Christian Bogmans, Andrea Pescatori et Ervin Prifti expliquent : « Les échanges sur les marchés à terme suggèrent que les prix de gros des céréales ne chuteraient que de 8% l’an prochain par rapport aux sommets actuels. Mais nos estimations indiquent que les contraintes d’approvisionnement pourraient l’emporter sur l’affaiblissement de la demande, ce qui maintiendrait les prix élevés au cours des prochains trimestres ».
Ces économistes du FMI estiment que la hausse des prix des denrées alimentaires au niveau international a ajouté six points de pourcentage à l’inflation des aliments de consommation en 2022.

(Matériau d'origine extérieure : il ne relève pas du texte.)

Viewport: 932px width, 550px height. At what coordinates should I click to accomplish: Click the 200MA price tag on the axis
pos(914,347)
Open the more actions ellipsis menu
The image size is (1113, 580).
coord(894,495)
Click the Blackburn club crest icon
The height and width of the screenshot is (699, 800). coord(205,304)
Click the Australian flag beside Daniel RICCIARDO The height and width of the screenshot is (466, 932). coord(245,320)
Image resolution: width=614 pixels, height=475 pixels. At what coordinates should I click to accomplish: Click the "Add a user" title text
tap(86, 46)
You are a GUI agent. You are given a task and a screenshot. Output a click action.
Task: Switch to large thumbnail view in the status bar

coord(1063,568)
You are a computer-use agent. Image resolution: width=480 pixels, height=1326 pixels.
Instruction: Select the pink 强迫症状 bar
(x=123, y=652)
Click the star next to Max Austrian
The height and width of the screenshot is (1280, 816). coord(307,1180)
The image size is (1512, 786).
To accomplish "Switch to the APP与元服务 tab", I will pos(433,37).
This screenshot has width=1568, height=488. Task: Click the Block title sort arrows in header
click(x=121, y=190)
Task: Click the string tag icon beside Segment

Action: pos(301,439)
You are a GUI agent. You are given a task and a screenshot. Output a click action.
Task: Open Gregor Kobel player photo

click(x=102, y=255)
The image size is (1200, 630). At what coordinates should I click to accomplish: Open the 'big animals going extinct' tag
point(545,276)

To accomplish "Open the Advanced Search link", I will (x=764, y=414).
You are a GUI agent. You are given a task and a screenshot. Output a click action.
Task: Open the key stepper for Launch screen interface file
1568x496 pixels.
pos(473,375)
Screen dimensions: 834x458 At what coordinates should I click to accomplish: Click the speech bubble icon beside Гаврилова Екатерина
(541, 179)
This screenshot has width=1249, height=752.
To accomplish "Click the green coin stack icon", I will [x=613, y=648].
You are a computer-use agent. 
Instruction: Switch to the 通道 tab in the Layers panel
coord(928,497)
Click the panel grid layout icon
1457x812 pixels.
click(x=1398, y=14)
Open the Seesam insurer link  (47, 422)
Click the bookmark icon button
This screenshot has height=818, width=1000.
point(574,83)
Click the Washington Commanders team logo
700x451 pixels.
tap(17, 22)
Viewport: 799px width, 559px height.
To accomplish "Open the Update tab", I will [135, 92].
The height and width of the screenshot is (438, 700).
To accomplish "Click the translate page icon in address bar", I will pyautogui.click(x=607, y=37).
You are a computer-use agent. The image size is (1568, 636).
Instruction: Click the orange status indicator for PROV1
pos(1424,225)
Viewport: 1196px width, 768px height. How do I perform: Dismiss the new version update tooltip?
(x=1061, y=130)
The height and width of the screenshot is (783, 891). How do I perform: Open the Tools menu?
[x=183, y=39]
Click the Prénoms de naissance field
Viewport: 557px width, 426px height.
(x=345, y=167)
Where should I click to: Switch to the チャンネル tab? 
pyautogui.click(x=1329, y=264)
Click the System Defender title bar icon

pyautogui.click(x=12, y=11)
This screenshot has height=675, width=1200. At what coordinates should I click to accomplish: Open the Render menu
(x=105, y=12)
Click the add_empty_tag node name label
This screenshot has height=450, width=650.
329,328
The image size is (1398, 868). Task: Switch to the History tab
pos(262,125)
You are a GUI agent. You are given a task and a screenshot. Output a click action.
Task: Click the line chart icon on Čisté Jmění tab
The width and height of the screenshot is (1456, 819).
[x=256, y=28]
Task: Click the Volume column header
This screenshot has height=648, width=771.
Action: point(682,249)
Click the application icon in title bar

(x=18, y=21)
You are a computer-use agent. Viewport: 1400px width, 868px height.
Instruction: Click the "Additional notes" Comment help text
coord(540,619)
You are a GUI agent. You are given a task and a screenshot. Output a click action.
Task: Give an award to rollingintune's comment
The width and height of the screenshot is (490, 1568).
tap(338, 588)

Cependant, ajoutent-ils, la répercussion sur la hausse des prix de détail des aliments sur le marché intérieur pourrait prendre de six à 12 mois – une autre raison pour laquelle, en plus de l’affaiblissement récent des devises des économies des pays émergents, de nombreuses personnes devront attendre d’être soulagées par la baisse des prix des matières premières.
Risques
Dans cet environnement chargé d’incertitudes et rebondissements, Christian Bogmans, Andrea Pescatori et Ervin Prifti soulignent : « Le risque que les prix des denrées alimentaires augmentent à nouveau plutôt que de baisser au cours des deux prochains trimestres reste élevé ».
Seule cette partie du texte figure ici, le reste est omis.